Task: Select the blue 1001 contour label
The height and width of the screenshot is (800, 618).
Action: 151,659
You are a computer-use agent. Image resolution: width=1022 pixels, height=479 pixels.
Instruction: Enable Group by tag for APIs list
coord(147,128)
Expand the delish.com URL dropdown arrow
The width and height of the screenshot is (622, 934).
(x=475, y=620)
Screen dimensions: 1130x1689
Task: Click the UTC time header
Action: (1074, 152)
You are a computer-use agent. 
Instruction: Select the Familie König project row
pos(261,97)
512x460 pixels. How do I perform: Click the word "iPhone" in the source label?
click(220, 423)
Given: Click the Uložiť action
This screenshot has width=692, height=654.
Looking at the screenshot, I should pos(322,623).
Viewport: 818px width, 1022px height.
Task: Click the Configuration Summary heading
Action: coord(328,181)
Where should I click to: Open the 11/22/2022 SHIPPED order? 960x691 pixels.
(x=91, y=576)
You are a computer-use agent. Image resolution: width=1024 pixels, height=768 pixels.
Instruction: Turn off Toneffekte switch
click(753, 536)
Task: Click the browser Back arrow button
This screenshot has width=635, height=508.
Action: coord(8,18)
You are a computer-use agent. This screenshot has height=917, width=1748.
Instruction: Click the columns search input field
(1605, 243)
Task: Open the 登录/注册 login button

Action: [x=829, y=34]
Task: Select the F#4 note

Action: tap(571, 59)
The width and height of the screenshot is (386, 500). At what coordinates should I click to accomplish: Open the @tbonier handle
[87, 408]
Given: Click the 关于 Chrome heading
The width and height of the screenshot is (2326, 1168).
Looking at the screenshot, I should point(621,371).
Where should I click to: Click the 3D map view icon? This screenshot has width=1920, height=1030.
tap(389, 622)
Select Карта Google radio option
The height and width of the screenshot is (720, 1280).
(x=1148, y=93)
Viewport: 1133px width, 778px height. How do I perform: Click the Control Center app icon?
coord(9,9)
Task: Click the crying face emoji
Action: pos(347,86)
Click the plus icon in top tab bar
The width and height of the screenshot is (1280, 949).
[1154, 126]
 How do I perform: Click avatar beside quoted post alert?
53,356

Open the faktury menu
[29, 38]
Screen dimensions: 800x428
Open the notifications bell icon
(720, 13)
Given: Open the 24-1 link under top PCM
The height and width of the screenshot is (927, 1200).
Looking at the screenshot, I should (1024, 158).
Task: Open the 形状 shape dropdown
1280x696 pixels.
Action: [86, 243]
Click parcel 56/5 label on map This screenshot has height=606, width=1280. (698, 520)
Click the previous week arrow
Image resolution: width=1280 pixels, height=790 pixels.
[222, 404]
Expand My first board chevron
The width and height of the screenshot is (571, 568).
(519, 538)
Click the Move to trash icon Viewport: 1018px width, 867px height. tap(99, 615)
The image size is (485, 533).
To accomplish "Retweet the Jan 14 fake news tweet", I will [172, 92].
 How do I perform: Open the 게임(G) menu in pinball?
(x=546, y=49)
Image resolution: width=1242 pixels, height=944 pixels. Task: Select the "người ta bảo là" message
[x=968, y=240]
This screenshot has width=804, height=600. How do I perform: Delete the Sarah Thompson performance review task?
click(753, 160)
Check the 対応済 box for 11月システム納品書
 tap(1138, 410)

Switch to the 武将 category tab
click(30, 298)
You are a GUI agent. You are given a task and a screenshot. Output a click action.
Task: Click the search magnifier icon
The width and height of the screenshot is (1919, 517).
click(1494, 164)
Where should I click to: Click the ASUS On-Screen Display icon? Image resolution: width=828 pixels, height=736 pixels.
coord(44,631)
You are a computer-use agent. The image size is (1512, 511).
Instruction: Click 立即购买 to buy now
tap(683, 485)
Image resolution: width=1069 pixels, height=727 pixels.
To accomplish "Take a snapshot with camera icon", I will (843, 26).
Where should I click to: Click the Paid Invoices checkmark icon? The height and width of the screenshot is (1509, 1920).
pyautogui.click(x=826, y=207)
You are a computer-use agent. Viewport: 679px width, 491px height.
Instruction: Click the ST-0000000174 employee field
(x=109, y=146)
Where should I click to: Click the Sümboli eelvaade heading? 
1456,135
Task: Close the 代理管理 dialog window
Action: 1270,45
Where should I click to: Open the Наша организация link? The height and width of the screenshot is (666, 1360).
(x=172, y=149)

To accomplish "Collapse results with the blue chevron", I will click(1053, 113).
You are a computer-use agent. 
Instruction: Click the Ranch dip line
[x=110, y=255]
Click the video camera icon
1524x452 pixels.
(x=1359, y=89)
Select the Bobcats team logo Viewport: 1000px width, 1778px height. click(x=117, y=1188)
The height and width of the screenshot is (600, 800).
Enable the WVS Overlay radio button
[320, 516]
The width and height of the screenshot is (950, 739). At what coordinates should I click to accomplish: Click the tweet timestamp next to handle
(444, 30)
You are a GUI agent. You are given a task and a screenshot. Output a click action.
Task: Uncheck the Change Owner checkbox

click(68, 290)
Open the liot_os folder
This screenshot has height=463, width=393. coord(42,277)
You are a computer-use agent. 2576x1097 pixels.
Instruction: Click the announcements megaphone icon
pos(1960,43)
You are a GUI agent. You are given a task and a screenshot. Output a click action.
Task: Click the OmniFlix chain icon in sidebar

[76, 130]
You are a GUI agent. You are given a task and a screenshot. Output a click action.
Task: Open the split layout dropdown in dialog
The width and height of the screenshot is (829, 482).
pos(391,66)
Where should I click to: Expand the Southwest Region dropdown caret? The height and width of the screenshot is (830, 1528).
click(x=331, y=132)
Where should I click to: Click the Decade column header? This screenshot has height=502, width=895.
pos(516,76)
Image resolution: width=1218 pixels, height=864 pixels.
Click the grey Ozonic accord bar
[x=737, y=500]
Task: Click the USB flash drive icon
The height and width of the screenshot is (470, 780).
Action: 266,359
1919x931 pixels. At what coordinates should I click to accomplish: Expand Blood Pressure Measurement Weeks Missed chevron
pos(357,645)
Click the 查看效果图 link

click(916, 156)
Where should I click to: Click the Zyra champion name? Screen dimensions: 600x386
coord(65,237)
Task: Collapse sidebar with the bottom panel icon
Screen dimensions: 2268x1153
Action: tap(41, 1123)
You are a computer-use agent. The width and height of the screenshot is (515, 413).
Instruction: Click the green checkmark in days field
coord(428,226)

## TASK TO COMPLETE
Write out the whole listing exactly.

## ANSWER TO THIS TASK
Task: Select the blue 1001 contour label
The height and width of the screenshot is (800, 618).
Action: 151,659
You are a computer-use agent. Image resolution: width=1022 pixels, height=479 pixels.
Instruction: Enable Group by tag for APIs list
coord(147,128)
Expand the delish.com URL dropdown arrow
The width and height of the screenshot is (622, 934).
(x=475, y=620)
Screen dimensions: 1130x1689
Task: Click the UTC time header
Action: (1074, 152)
You are a computer-use agent. 
Instruction: Select the Familie König project row
pos(261,97)
512x460 pixels. How do I perform: Click the word "iPhone" in the source label?
click(220, 423)
Given: Click the Uložiť action
This screenshot has width=692, height=654.
Looking at the screenshot, I should pos(322,623).
Viewport: 818px width, 1022px height.
Task: Click the Configuration Summary heading
Action: coord(328,181)
Where should I click to: Open the 11/22/2022 SHIPPED order? 960x691 pixels.
(x=91, y=576)
You are a computer-use agent. Image resolution: width=1024 pixels, height=768 pixels.
Instruction: Turn off Toneffekte switch
click(753, 536)
Task: Click the browser Back arrow button
This screenshot has width=635, height=508.
Action: coord(8,18)
You are a computer-use agent. This screenshot has height=917, width=1748.
Instruction: Click the columns search input field
(1605, 243)
Task: Open the 登录/注册 login button

Action: [x=829, y=34]
Task: Select the F#4 note

Action: tap(571, 59)
The width and height of the screenshot is (386, 500). At what coordinates should I click to accomplish: Open the @tbonier handle
[87, 408]
Given: Click the 关于 Chrome heading
The width and height of the screenshot is (2326, 1168).
Looking at the screenshot, I should point(621,371).
Where should I click to: Click the 3D map view icon? This screenshot has width=1920, height=1030.
tap(389, 622)
Select Карта Google radio option
The height and width of the screenshot is (720, 1280).
(x=1148, y=93)
Viewport: 1133px width, 778px height. How do I perform: Click the Control Center app icon?
coord(9,9)
Task: Click the crying face emoji
Action: pos(347,86)
Click the plus icon in top tab bar
The width and height of the screenshot is (1280, 949).
[1154, 126]
 How do I perform: Click avatar beside quoted post alert?
53,356

Open the faktury menu
[29, 38]
Screen dimensions: 800x428
Open the notifications bell icon
(720, 13)
Given: Open the 24-1 link under top PCM
The height and width of the screenshot is (927, 1200).
Looking at the screenshot, I should (1024, 158).
Task: Open the 形状 shape dropdown
1280x696 pixels.
Action: [86, 243]
Click parcel 56/5 label on map This screenshot has height=606, width=1280. (698, 520)
Click the previous week arrow
Image resolution: width=1280 pixels, height=790 pixels.
[222, 404]
Expand My first board chevron
The width and height of the screenshot is (571, 568).
(519, 538)
Click the Move to trash icon Viewport: 1018px width, 867px height. tap(99, 615)
The image size is (485, 533).
To accomplish "Retweet the Jan 14 fake news tweet", I will [172, 92].
 How do I perform: Open the 게임(G) menu in pinball?
(x=546, y=49)
Image resolution: width=1242 pixels, height=944 pixels. Task: Select the "người ta bảo là" message
[x=968, y=240]
This screenshot has width=804, height=600. How do I perform: Delete the Sarah Thompson performance review task?
click(753, 160)
Check the 対応済 box for 11月システム納品書
 tap(1138, 410)

Switch to the 武将 category tab
click(30, 298)
You are a GUI agent. You are given a task and a screenshot. Output a click action.
Task: Click the search magnifier icon
The width and height of the screenshot is (1919, 517).
click(1494, 164)
Where should I click to: Click the ASUS On-Screen Display icon? Image resolution: width=828 pixels, height=736 pixels.
coord(44,631)
You are a computer-use agent. The image size is (1512, 511).
Instruction: Click 立即购买 to buy now
tap(683, 485)
Image resolution: width=1069 pixels, height=727 pixels.
To accomplish "Take a snapshot with camera icon", I will (843, 26).
Where should I click to: Click the Paid Invoices checkmark icon? The height and width of the screenshot is (1509, 1920).
pyautogui.click(x=826, y=207)
You are a computer-use agent. Viewport: 679px width, 491px height.
Instruction: Click the ST-0000000174 employee field
(x=109, y=146)
Where should I click to: Click the Sümboli eelvaade heading? 
1456,135
Task: Close the 代理管理 dialog window
Action: 1270,45
Where should I click to: Open the Наша организация link? The height and width of the screenshot is (666, 1360).
(x=172, y=149)

To accomplish "Collapse results with the blue chevron", I will click(1053, 113).
You are a computer-use agent. 
Instruction: Click the Ranch dip line
[x=110, y=255]
Click the video camera icon
1524x452 pixels.
(x=1359, y=89)
Select the Bobcats team logo Viewport: 1000px width, 1778px height. click(x=117, y=1188)
The height and width of the screenshot is (600, 800).
Enable the WVS Overlay radio button
[320, 516]
The width and height of the screenshot is (950, 739). At what coordinates should I click to accomplish: Click the tweet timestamp next to handle
(444, 30)
You are a GUI agent. You are given a task and a screenshot. Output a click action.
Task: Uncheck the Change Owner checkbox

click(68, 290)
Open the liot_os folder
This screenshot has height=463, width=393. coord(42,277)
You are a computer-use agent. 2576x1097 pixels.
Instruction: Click the announcements megaphone icon
pos(1960,43)
You are a GUI agent. You are given a task and a screenshot. Output a click action.
Task: Click the OmniFlix chain icon in sidebar

[76, 130]
You are a GUI agent. You are given a task and a screenshot. Output a click action.
Task: Open the split layout dropdown in dialog
The width and height of the screenshot is (829, 482).
pos(391,66)
Where should I click to: Expand the Southwest Region dropdown caret? The height and width of the screenshot is (830, 1528).
click(x=331, y=132)
Where should I click to: Click the Decade column header? This screenshot has height=502, width=895.
pos(516,76)
Image resolution: width=1218 pixels, height=864 pixels.
Click the grey Ozonic accord bar
[x=737, y=500]
Task: Click the USB flash drive icon
The height and width of the screenshot is (470, 780).
Action: 266,359
1919x931 pixels. At what coordinates should I click to accomplish: Expand Blood Pressure Measurement Weeks Missed chevron
pos(357,645)
Click the 查看效果图 link

click(916, 156)
Where should I click to: Click the Zyra champion name? Screen dimensions: 600x386
coord(65,237)
Task: Collapse sidebar with the bottom panel icon
Screen dimensions: 2268x1153
Action: tap(41, 1123)
You are a computer-use agent. The width and height of the screenshot is (515, 413).
Instruction: Click the green checkmark in days field
coord(428,226)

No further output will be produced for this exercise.